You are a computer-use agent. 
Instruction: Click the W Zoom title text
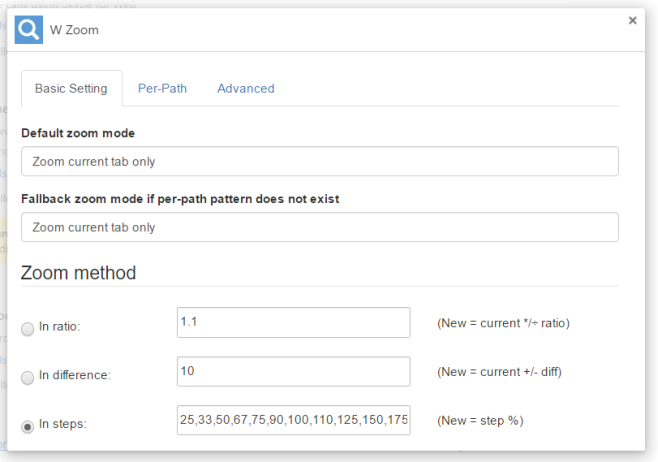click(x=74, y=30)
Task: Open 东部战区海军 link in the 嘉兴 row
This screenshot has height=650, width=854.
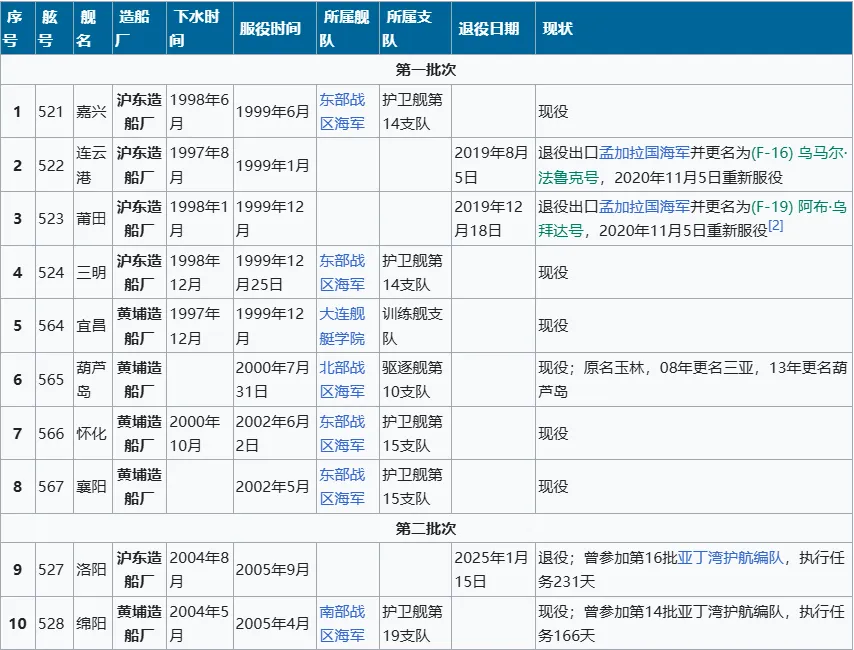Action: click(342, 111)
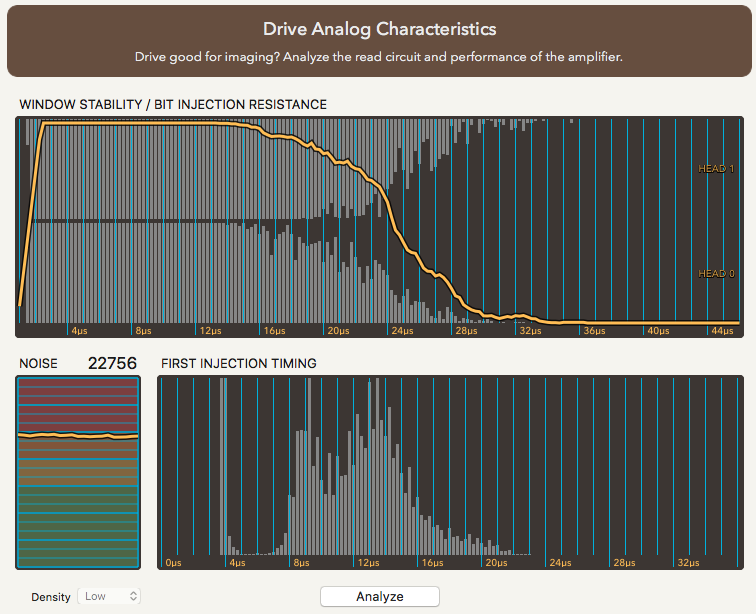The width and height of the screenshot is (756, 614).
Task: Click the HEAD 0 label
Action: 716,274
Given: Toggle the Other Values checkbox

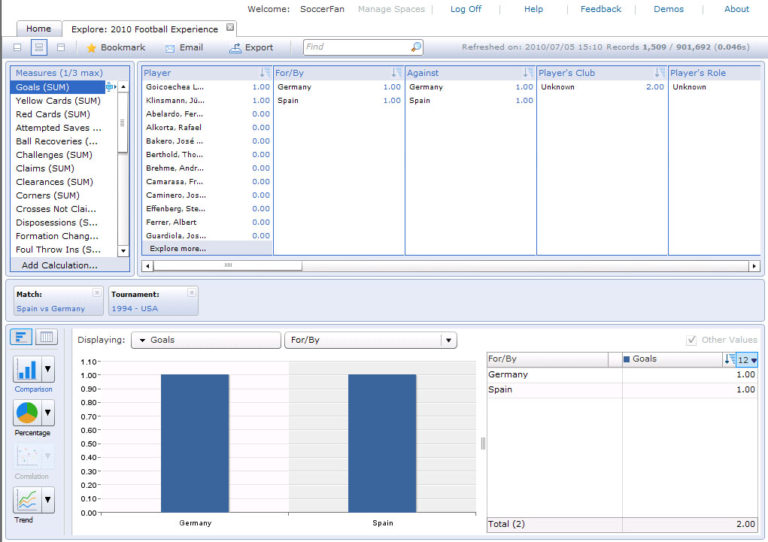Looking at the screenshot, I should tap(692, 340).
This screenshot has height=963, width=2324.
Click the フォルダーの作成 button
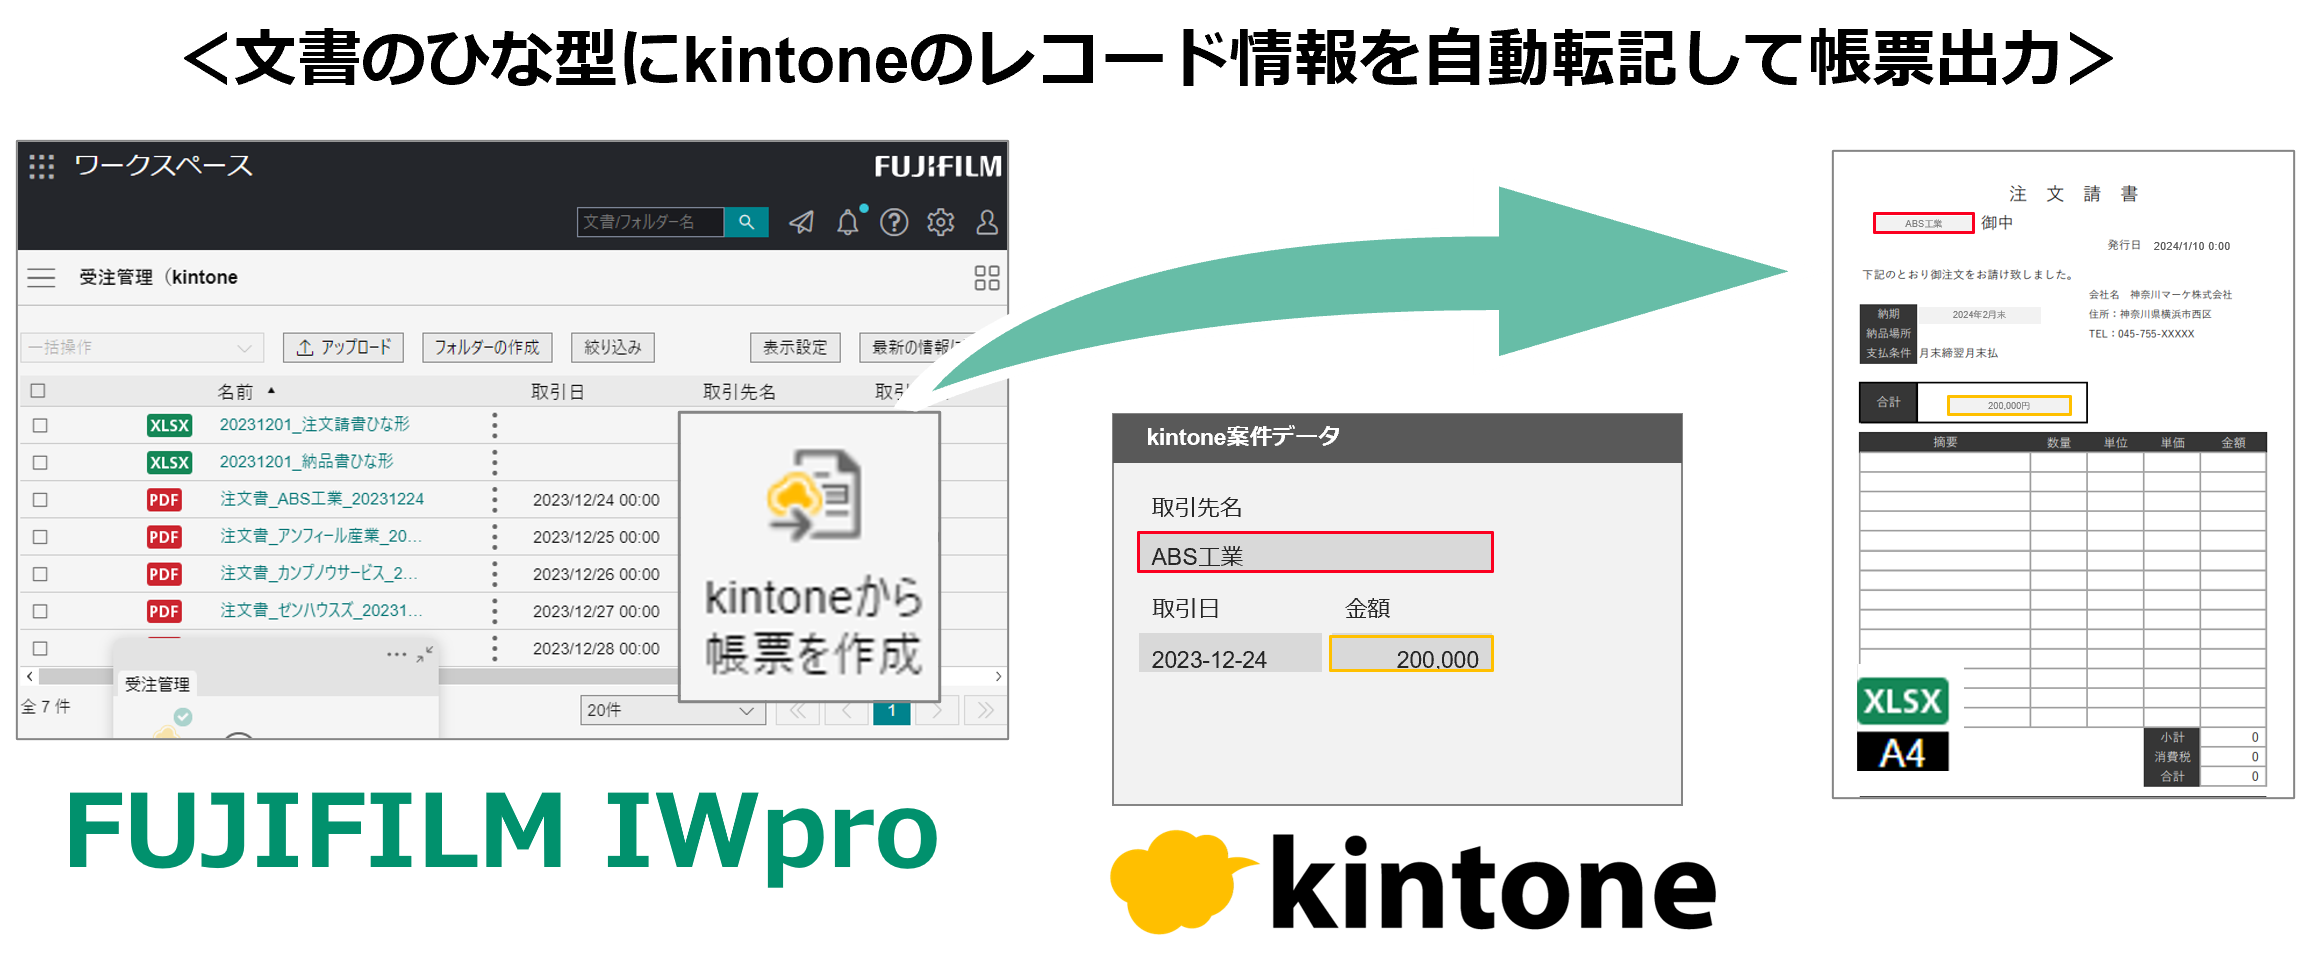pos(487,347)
━━━━━━
| ABOUT THIS EXERCISE |
I would like the data copied exactly as it stands, with no pictures included.

| RESULT OF THE TASK |
You are a computer-use agent. 
Instruction: Click the W Zoom title text
click(x=74, y=30)
Task: Open 东部战区海军 link in the 嘉兴 row
This screenshot has height=650, width=854.
Action: click(342, 111)
The width and height of the screenshot is (756, 614).
Task: Click the HEAD 0 label
Action: 716,274
Given: Toggle the Other Values checkbox

Looking at the screenshot, I should tap(692, 340).
This screenshot has height=963, width=2324.
Click the フォルダーの作成 button
pos(487,347)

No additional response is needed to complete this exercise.